#### ABOUT THIS TASK
Below is a block of records. Copy every line in it that contains the word "list".

#### DATA EXCERPTS
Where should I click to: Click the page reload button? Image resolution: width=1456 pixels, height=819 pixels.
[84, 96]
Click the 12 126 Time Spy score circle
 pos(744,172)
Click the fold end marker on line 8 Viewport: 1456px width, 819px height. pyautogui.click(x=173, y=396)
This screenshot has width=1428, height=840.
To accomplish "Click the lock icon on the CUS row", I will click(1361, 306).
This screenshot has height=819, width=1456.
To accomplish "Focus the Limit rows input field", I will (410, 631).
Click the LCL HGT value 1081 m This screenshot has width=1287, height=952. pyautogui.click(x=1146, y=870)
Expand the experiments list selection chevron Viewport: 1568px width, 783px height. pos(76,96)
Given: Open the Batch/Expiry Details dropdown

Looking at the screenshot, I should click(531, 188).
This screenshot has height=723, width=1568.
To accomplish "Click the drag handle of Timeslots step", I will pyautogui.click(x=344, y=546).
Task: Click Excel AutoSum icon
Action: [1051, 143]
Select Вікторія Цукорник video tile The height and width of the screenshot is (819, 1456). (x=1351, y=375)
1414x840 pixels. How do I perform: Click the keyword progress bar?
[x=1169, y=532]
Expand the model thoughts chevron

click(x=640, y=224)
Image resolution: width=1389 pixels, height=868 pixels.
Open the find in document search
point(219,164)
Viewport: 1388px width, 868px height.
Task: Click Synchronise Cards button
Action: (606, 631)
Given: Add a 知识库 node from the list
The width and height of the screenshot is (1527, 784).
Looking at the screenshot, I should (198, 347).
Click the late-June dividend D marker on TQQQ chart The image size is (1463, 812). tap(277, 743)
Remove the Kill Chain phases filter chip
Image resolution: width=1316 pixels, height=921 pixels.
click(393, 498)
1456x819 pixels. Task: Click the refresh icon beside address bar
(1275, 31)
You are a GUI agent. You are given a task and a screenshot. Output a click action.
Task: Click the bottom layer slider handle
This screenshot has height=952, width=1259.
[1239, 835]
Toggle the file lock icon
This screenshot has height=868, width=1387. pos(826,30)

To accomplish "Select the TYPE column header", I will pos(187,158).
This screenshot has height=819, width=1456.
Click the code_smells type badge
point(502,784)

#### OUTPUT BELOW
Expand the experiments list selection chevron Viewport: 1568px width, 783px height. pos(76,96)
Given: Add a 知识库 node from the list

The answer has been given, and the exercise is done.